To take but one example: Schlafly contends that Steven Colloton “wrote that lawmakers must defer to the ‘professional judgment’ of abortionists.” He draws the two-word quote from Colloton’s brief concurring opinion* in Planned Parenthood v. Rounds, but his latest distortion of Colloton’s position in that case is as absurdly incompetent as his initial distortion (see point 3 of my original post on Colloton).

Colloton concurred in the en banc majority’s judgment that a South Dakota law that required doctors, in the course of obtaining informed consent to abortion, to inform the woman seeking abortion of any “[i]ncreased risk of suicide ideation and suicide” associated with abortion was constitutionally permissible. He reads the law “to require a description of the relative risks as reflected in the peer-reviewed literature” and to leave the “physician free to augment that description based on his or her professional judgment.” Colloton specifically cites the majority for that same proposition. The cited passage in the majority opinion reads: “the legislature left the precise content of that description to the physician’s discretion.” The reading that Colloton and the majority offer defeats one part of the dissent’s argument that the law is unconstitutional.

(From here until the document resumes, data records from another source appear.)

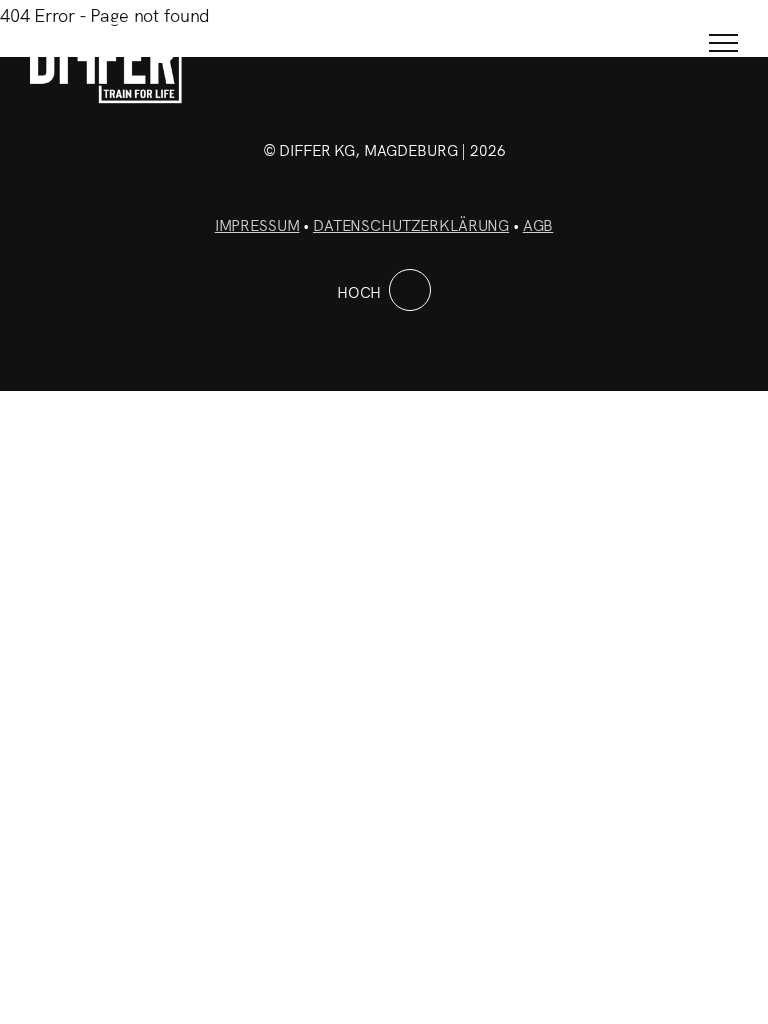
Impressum (257, 224)
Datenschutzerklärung (411, 224)
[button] (723, 42)
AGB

The author of the en banc majority opinion, as I noted in my original post on Colloton, is fellow Trump lister Raymond Gruender, whom Schlafly praises for “a strong pro-life record.” Schlafly has never answered my query how he can possibly condemn Colloton for reaching the same result that he praises Gruender for. Surely Schlafly doesn’t imagine that Colloton’s reference to “professional judgment” somehow has a different meaning than Gruender’s reference to “physician’s discretion.”

In short, Schlafly’s contention that Steven Colloton “wrote that lawmakers must defer to the ‘professional judgment’ of abortionists” is a rank and outrageous falsehood.

* Colloton styles his two-paragraph opinion an opinion “concurring in part and concurring in the judgment.” The reader will find that Colloton is concurring in very broad part and that there is nothing in his concurrence that is less “pro-life” than the majority opinion. Indeed, one of Colloton’s points is to fault his court for allowing Planned Parenthood to “supplement the record on appeal, after the completion of briefing, with a 476-page supplemental appendix that includes several studies that were not presented to the district court.”